Protegidos por las oscuras sombras de las colinas, David y su asistente entraron en el campamento del enemigo. Mientras trataban de averiguar el número exacto de sus enemigos, llegaron adonde Saúl dormía. Su lanza estaba hincada en la tierra, y había un jarro de agua a su cabecera; al lado de él yacía Abner, su comandante en jefe; alrededor de todos ellos estaban los soldados, sumidos en el sueño. Abisai levantó su lanza, y dijo a David: “Hoy ha entregado Dios a tu enemigo en tus manos; ahora, pues, déjame que lo hiera con la lanza: lo clavaré en tierra de un golpe, y no le hará falta un segundo golpe”. Y esperó la palabra que le diera el permiso; pero sus oídos escucharon las palabras susurradas:
“No lo mates; porque ¿quién extenderá impunemente su mano contra el ungido de Jehová? [...] ¡Vive Jehová!, que si Jehová no lo hiriera (sea que le llegue su día y muera, o descienda a la batalla y perezca), guárdeme Jehová de extender mi mano contra el ungido de Jehová. Pero ahora toma la lanza que está a su cabecera y la vasija de agua, y vámonos. Se llevó, pues, David la lanza y la vasija de agua de la cabecera de Saúl y se fueron. No hubo nadie que los viera, ni se diera cuenta, ni se despertara, pues todos dormían; porque había caído sobre ellos un profundo sueño enviado por Jehová”. ¡Cuán fácilmente puede el Señor debilitar al más fuerte, quitar la prudencia del más sabio, y confundir la pericia del más cuidadoso!

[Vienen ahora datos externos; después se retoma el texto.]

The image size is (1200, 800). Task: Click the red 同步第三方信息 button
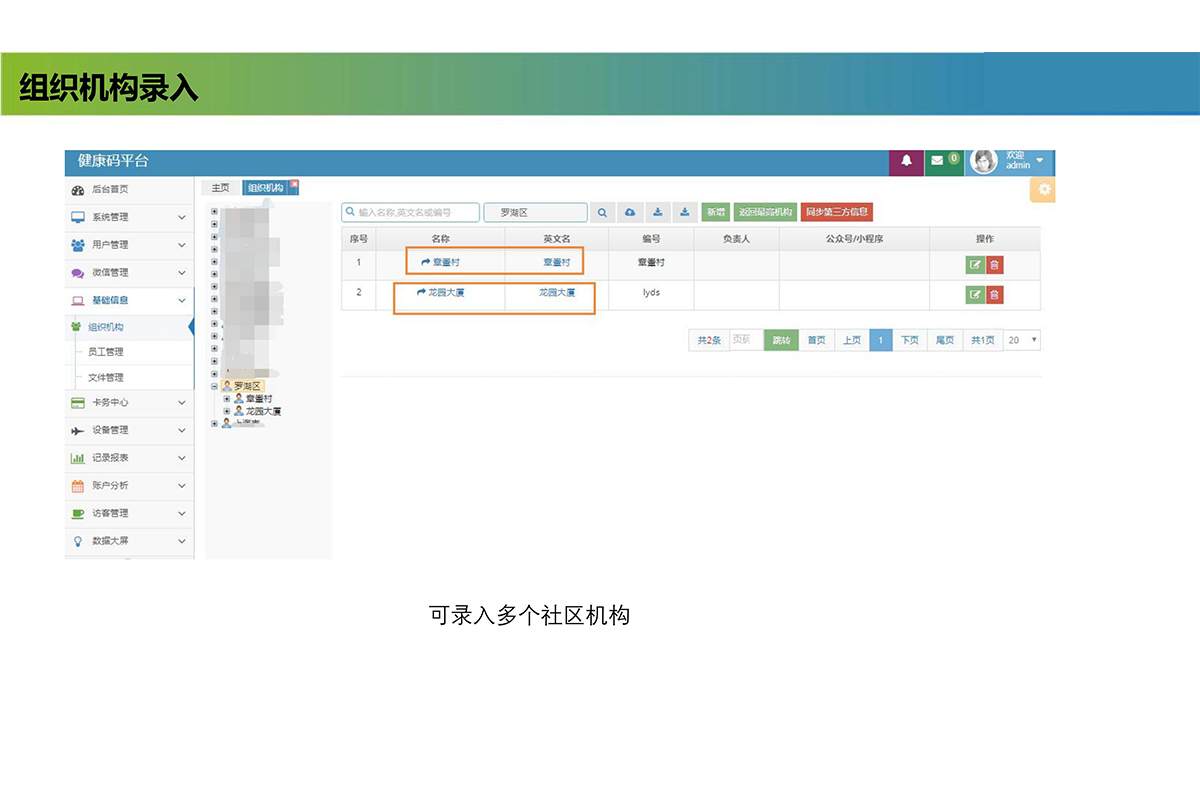pyautogui.click(x=836, y=212)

Cuando David estuvo a una distancia segura del campamento, se paró en la cumbre de una colina, y gritó a voz en cuello a la gente y a Abner, diciéndole: “¿No eres tú un hombre? ¿Quién hay como tú en Israel? ¿Por qué, pues, no has guardado al rey tu señor? Porque uno del pueblo ha entrado a matar a tu señor el rey. Esto que has hecho no está bien. ¡Vive Jehová!, que sois dignos de muerte, porque no habéis guardado a vuestro señor, al ungido de Jehová. Mira ahora dónde está la lanza del rey y la vasija de agua que tenía a su cabecera. Reconociendo Saúl la voz de David, dijo: ¿No es esta tu voz, David, hijo mío? David respondió: Sí, es mi voz, rey y señor mío. Y añadió: ¿Por qué persigue así mi señor a su siervo? ¿Qué he hecho? ¿Qué mal hay en mis manos? Ruego, pues, que el rey mi señor oiga ahora las palabras de su siervo”. 1 Samuel 26:15-19.